# Smart Planning : appreciation model (v1) : all models At once
 
### Details 

- Problem : `Regression`

- dataset : 'dataset3'

- Models : 
    1. scikit Linear Regression Model 
    2. Decision tree
    3. SVM
    4. Random forest 
    5. Stochastic Gradient Descent
    6. Ridge_Regression
    7. KNeighbors_Regression 
    8. Bayesian_Ridge_Regression
    9. Gaussian_Process_Regression 
    10. ExtraTreesRegressor
    
- label : numeric in the interval [0,10]


- Values in percentage to avoid the problem related to a specefic number of classrooms, teachers ...


<br>

In [3]:
import numpy as np
import pandas as pd
import matplotlib.pyplot as plt
from sklearn import linear_model, metrics, tree, svm, model_selection
import math
import seaborn as sn
from sklearn.model_selection import train_test_split
from sklearn.ensemble import RandomForestRegressor, ExtraTreesRegressor
from sklearn.neighbors import KNeighborsRegressor
from sklearn.gaussian_process import GaussianProcessRegressor
from sklearn.gaussian_process.kernels import DotProduct, WhiteKernel


%matplotlib inline

# Get the dataset

In [4]:
df = pd.read_excel("dataset3.xlsx")
df.head()

Unnamed: 0,SC_simultanite_Perc,salles_utilisees_Perc,salles_surutiliseess_Perc,places_videss_Perc,seances_samedis_Perc,Smidis_Perc,IntvDep8Hs_Perc,InterDepDisp6s_Perc,GrpDep8Hs_Perc,GrpDepDisp6s_Perc,SHDispoIntrv_Nbr,SDepDIntvs_Perc,SHPDIntvs_Perc,Label
0,75,16,86,0,28,32,32,68,14,93,1,74,68,3
1,11,35,80,0,76,60,24,68,76,32,18,49,84,2
2,36,95,20,80,80,50,76,72,1,0,26,28,3,3
3,98,60,36,80,84,60,81,50,40,70,15,51,76,0
4,60,0,52,88,26,88,76,31,40,32,8,51,28,2


<br>

# Insights about the dataset

> To get insight : [click here](./DataSetStudy.ipynb)

<br>

# Splitting the dataset

In [5]:

# few data 
trainning_set = df.sample(frac=0.75, random_state=25) 
test_set = df.drop(trainning_set.index)

# Calculate the Z-scores of each column in the training set:
trainning_set_mean = trainning_set.mean()
trainning_set_std = trainning_set.std()
trainning_set = (trainning_set - trainning_set_mean)/trainning_set_std

# Calculate the Z-scores of each column in the testing set:
test_set_mean = test_set.mean()
test_set_std = test_set.std()
test_set = (test_set - test_set_mean)/test_set_std

print("# DataSet shape : ", df.shape)
print("# trainning_set shape : ", trainning_set.shape)
print("# test_set shape  20% : ", test_set.shape)

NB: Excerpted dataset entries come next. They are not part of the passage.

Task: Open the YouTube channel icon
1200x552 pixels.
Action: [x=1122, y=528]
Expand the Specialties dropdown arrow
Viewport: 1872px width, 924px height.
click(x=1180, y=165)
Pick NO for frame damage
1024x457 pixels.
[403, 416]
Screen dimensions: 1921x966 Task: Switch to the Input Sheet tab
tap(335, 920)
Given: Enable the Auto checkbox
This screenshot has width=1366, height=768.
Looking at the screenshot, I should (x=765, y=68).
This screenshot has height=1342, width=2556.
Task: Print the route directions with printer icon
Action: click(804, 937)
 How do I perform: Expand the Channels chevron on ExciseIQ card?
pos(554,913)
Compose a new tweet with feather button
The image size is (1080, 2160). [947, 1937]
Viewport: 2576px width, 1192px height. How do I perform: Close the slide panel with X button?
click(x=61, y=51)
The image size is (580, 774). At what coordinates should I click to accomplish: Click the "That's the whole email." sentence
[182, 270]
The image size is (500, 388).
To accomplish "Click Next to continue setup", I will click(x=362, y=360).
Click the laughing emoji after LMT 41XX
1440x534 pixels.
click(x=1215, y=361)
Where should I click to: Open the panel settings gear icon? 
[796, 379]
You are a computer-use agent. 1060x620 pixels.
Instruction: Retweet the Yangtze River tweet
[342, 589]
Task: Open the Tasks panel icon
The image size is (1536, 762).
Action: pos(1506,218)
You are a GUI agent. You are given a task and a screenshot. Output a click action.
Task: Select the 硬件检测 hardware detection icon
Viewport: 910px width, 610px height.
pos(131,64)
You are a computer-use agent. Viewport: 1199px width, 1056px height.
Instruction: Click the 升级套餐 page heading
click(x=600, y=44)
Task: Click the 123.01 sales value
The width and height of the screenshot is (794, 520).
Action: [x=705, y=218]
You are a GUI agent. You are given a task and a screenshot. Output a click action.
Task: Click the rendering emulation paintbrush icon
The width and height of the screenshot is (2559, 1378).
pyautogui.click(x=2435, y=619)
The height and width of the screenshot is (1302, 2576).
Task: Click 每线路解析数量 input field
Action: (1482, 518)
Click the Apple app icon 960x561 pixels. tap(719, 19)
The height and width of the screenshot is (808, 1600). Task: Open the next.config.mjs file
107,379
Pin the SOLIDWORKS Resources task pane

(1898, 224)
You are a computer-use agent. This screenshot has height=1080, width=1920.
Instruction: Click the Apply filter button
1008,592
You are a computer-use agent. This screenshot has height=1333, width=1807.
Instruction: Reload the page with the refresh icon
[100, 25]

X_train = trainning_set.iloc[:,0:13]
Y_train = trainning_set[['Label']]


X_test = test_set.iloc[:,0:13]
Y_test = test_set[['Label']]


# DataSet shape :  (1082, 14)
# trainning_set shape :  (812, 14)
# test_set shape  20% :  (270, 14)


<br>

# Create all models


In [None]:


kernel = DotProduct() + WhiteKernel()

dfs=[]

models = [
    ('Simple_Linear_Reg', linear_model.LinearRegression()),
    ('Decision_Tree',  tree.DecisionTreeRegressor() ),
    ('SVM_Regression',  svm.SVR( kernel='rbf') ), # kernel type parameter
    ('Random_Forest_Reg',  RandomForestRegressor( n_estimators=13, n_jobs=15 ) ), 
    ('Stochastic_Gradient_Descent',  linear_model.SGDRegressor( alpha=.00000000000000000001 )), # this value should be so small so the algorithme fits well 
    ('KNeighbors_Regression',  KNeighborsRegressor( n_neighbors=11) ), 
    ('Bayesian_Ridge_Regression',   linear_model.BayesianRidge() ), 
    ('Gaussian_Process_Regression',   GaussianProcessRegressor( kernel=kernel, random_state=0) ), 
    ('Ridge_Regression',   linear_model.Ridge(alpha=.5) ),
    ('ExtraTreesRegressor',   ExtraTreesRegressor( n_estimators=13, n_jobs=15 ) ),
]


results = []
names = []
target_names = [ i for i in range(10) ] # targets : appreciation 0->10
final = None

for name, model in models:
    kfold = model_selection.KFold(n_splits=2, shuffle=True, random_state=90210)
    cv_results = model_selection.cross_validate(model, X_train, Y_train.values.ravel(), cv=kfold)
    clf = model.fit( X_train, Y_train.values.ravel() )
    y_pred = clf.predict( X_test)
    results.append(cv_results)
    names.append(name)
    this_df = pd.DataFrame(cv_results)

    this_df['test_m_score'] = round(model.score(X_test, Y_test), 2)
    this_df['test_mae'] = round(metrics.mean_absolute_error(Y_test, y_pred), 4)
    this_df['test_mse']  = round(metrics.mean_squared_error(Y_test, y_pred), 4)
    this_df['model'] = name
    dfs.append(this_df)
final = pd.concat(dfs, ignore_index=True)



In [None]:
final